I gotta tell you, I hate that exercise at the Thanksgiving when they go around and everyone has to say what they’re grateful for. Ugh! It’s like a gray-scale version of being suddenly locked in a squeeze with a too-desperate stranger at a conference get-to-know-you exercise and having them demand, “Say you love me. Say it like you mean it.” (Can you tell I’ve been there?)
 
And in a year in which so many families have experienced hardship and loss, it can be particularly wrenching to reach for any sense of gratitude, much less gratitude that has to be expressed, potentially in front of friends of friends, and over Zoom.

But THE HUMAN JOURNEY® gives me a tool for this, especially since it’s designed to help families joined by biology, choice, or mutual support to start to see the current “challenge of their lives” as ones they can not only get through, but rely on each other during.
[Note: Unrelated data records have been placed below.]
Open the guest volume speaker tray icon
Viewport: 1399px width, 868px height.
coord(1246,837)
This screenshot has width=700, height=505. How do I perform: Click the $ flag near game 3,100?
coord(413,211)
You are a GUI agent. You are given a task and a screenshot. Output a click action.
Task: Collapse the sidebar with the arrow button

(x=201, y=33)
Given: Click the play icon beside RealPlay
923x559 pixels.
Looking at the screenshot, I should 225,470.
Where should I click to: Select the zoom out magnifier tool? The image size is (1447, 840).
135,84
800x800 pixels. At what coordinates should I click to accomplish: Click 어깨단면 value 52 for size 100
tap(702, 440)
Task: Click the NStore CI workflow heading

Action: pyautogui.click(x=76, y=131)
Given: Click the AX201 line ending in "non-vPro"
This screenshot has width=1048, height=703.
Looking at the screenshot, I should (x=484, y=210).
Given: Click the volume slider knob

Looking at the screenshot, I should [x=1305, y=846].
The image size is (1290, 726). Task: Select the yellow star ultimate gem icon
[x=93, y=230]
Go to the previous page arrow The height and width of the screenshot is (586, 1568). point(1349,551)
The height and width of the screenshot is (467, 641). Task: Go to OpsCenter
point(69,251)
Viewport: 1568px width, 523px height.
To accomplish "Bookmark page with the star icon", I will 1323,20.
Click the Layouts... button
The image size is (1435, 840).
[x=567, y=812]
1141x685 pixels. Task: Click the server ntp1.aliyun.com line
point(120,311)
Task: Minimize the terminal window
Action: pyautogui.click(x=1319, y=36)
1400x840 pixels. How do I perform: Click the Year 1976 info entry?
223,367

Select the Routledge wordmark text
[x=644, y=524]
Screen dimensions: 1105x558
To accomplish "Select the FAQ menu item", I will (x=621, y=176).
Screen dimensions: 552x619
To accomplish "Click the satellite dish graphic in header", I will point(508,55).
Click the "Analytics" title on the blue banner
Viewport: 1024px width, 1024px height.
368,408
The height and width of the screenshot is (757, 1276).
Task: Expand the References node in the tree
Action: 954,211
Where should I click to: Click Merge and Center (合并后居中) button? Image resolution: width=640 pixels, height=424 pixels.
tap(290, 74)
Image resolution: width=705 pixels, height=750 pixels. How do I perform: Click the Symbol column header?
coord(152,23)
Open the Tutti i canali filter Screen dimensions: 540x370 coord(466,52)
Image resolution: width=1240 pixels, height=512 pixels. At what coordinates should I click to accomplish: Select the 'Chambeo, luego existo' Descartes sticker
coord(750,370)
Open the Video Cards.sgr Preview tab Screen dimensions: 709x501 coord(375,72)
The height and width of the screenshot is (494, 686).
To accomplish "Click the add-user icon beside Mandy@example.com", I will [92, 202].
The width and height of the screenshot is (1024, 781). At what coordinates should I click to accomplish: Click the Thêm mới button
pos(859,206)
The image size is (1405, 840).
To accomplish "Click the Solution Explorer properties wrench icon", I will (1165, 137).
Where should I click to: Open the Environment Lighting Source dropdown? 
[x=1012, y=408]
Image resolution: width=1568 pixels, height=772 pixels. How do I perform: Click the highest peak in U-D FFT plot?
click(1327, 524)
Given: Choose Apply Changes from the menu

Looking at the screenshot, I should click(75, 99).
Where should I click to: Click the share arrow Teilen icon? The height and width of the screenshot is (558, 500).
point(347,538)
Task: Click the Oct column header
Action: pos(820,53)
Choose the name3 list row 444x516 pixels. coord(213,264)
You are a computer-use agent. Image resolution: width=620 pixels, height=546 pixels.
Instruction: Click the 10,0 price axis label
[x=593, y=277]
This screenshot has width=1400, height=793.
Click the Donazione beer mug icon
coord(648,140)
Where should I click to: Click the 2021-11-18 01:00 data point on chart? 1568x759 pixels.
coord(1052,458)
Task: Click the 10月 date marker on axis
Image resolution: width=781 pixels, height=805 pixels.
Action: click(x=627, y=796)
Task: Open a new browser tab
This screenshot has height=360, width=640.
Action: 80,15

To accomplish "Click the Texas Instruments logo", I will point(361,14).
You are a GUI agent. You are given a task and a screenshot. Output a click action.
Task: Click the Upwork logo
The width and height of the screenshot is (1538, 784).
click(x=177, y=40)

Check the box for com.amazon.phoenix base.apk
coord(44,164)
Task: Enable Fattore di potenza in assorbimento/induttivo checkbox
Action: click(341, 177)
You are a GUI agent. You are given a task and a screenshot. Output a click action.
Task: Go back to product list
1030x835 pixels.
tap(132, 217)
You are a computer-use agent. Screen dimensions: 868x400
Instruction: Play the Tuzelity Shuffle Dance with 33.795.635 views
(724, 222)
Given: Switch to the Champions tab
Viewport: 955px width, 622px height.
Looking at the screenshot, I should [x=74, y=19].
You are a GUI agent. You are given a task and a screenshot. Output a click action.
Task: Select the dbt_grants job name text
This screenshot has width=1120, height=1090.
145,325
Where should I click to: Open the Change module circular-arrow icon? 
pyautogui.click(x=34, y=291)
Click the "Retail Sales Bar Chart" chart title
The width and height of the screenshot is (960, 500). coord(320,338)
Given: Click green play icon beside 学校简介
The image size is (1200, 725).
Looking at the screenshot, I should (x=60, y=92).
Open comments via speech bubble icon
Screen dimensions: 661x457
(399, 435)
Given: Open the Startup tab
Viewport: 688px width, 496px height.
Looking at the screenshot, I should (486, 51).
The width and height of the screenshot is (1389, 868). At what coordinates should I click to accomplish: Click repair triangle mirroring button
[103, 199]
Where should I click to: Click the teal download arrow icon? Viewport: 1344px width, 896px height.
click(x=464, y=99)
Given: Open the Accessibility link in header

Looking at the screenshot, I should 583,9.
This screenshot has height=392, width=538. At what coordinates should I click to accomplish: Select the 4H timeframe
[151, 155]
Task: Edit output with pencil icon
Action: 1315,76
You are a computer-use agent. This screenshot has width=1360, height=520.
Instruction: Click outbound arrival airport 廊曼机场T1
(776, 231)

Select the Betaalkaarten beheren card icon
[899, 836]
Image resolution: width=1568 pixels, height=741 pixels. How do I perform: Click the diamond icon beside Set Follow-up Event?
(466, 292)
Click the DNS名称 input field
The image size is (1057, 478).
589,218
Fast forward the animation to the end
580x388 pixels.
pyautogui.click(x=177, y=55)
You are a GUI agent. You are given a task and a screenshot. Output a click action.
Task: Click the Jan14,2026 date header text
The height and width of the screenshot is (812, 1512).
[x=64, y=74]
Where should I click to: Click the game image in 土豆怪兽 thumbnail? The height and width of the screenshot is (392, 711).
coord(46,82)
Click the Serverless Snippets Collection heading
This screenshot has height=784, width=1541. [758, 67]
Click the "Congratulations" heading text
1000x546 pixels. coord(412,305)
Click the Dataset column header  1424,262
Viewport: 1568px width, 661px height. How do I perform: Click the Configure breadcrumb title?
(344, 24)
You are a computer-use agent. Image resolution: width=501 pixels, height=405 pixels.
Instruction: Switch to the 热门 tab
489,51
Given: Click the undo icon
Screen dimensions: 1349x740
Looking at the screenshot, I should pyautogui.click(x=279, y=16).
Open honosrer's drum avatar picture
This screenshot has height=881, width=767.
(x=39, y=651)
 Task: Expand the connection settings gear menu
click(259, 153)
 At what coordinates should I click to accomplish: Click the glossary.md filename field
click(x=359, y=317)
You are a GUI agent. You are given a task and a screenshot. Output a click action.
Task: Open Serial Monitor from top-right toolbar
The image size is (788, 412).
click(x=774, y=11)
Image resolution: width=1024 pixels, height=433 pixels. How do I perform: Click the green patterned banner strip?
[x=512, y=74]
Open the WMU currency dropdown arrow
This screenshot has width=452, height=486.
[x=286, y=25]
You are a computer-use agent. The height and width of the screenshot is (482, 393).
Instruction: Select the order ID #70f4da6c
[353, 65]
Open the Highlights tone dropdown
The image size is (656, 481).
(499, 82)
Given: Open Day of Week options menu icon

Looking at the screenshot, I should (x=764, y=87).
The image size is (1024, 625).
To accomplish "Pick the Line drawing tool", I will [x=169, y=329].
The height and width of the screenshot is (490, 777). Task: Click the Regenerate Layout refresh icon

The THJ Experience does that by literally giving participants an experience of everything in their lives up to this point being something that has been given them — not just the “good” things, but everything. Maybe some things are easier to bear than others, but those things are no more gifts than the things that are a bear … to bear. Everything is a gift.
 
This is not a view specific to any one religion by any means. Rather, in the THJ Experience, you’re free to bring whatever belief you have. Maybe you believe that there is a Giver who has your ultimate best interests at heart. Maybe you believe that an impersonal universe provides. Or maybe you just believe that you’re standing at the door with a package in your hands; the UPS, or Fed Ex, or postal representative is nowhere to be seen; and there’s no return address (and certainly no returns).
 
And now the package is yours.
 
It’s still a gift.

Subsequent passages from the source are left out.